Is there a way to set a default directory as an environmental value for SQLonLinux instead of placing any data to it?

chzbrgr71 commented 7 years ago

FWIW, I have a SQL Linux container running on ACS and I used the default directory as below.

    volumeMounts:
    - mountPath: /var/opt/mssql
      name: sqldb-home
Mahesh-MSFT commented 7 years ago

@chzbrgr71 can you share your k8s manifests/yaml?

chzbrgr71 commented 7 years ago

I have it posted here: https://github.com/chzbrgr71/sql-guestbook/blob/master/kube-db.yaml

Mahesh-MSFT commented 7 years ago

Thanks @chzbrgr71. I see that you are using base image microsoft/mssql-server-linux to create container and then run a script to create custom database.

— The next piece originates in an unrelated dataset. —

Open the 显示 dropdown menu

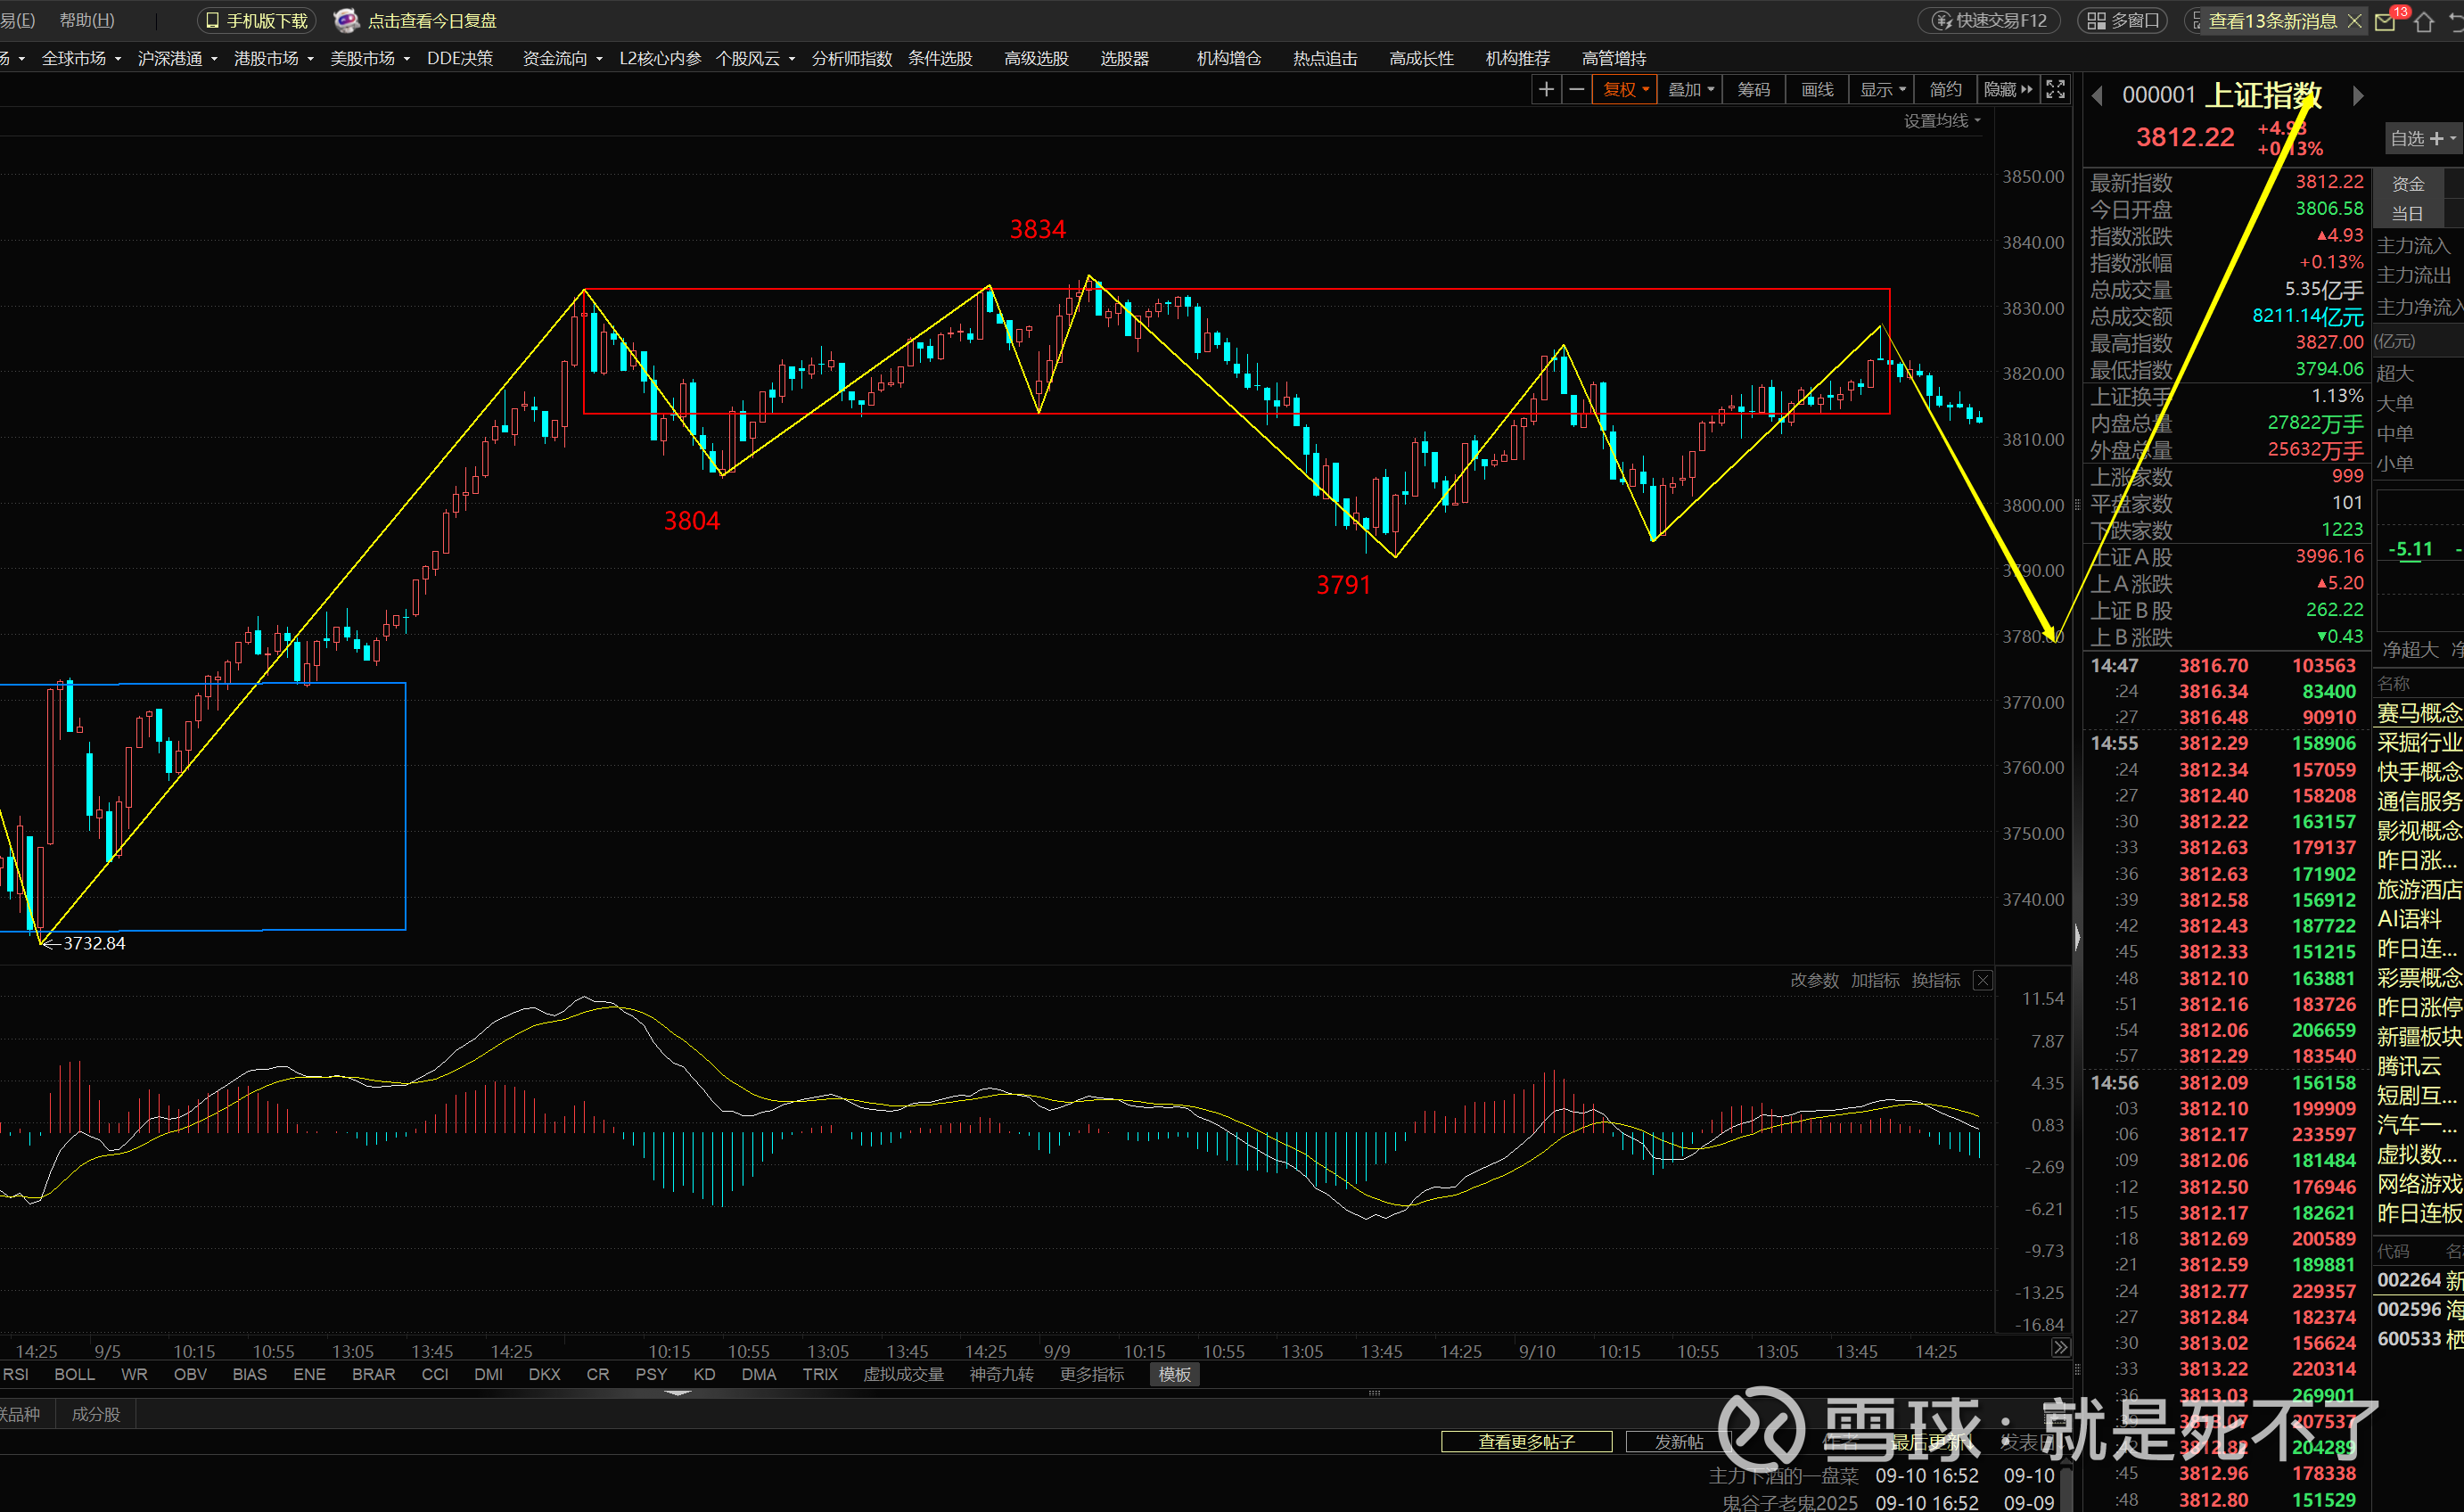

In my case, I have a custom database in custom database image.

@twright-msft Do you think Dockerfilefor my custom database is correct?

twright-msft commented 7 years ago

The only thing about putting your database in the image is that it is ephemeral. Any changes you make to the data will be lost if the container is deleted. For example, when you want to upgrade the SQL Server binaries you will need to deploy a new container. That may be fine in some scenarios like for dev/test purposes if that is what you are using it for. Otherwise, you'll want to do something more like what @chzbrgr71 has done.

Mahesh-MSFT commented 7 years ago

Thats why I am using statefulset with persistent volume.

Even if I do not put my database as part of image and try to create it using db creation script at container startup, it is failing.

I am simply trying to run db creation script at container start up - by running entrypoint.ssh -(@chzbrgr71 is running his script manually!).

Is this not valid approach?

chzbrgr71 commented 7 years ago

My planned approach for this is to use a Kubernetes initContainer. This would allow for a .sql script to be run to pre-stage the database and any seed data. Working on a sample here: https://github.com/chzbrgr71/guestbook-web/blob/master/sql-initcontainer/db.yaml

Still just a draft, but I see this working well. Need another initContainer to wait for SQL Server to start as well.

twright-msft commented 7 years ago

If you are trying to use remote storage for this you are hitting the RC1/RC2 bug that prevents DBs from being created on NFS/Samba shares. Only local storage will work for now. This is fixed already and will be in the next release. Until then you can go back to using the :CTP1-4 tagged image which doesnt have this bug.